TASK INPUT:

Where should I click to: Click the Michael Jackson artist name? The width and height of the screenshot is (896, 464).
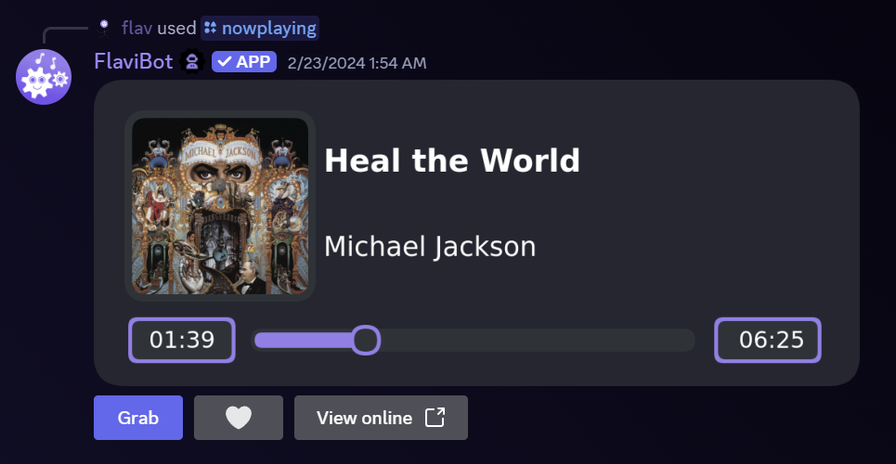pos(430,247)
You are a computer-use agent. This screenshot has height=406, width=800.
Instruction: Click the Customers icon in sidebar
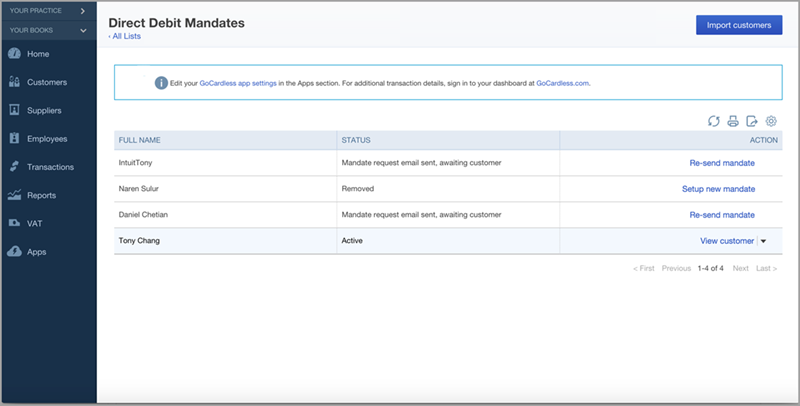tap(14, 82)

...

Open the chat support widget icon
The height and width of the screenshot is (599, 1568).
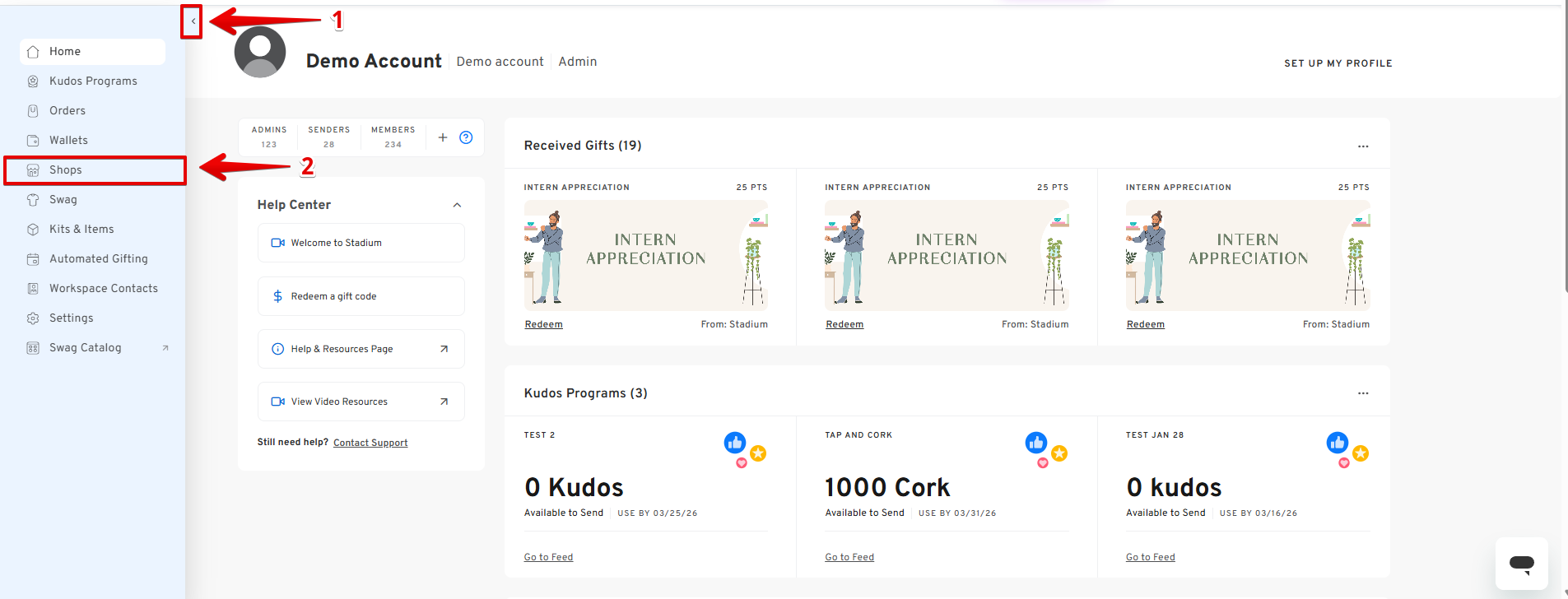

REQUIRED WORK:
Print the lines of the records from the line with "Open the chat support widget icon" up to and including the line with "The height and", reproducing them character for character.

TASK RESULT:
Open the chat support widget icon
The height and width of the screenshot is (599, 1568).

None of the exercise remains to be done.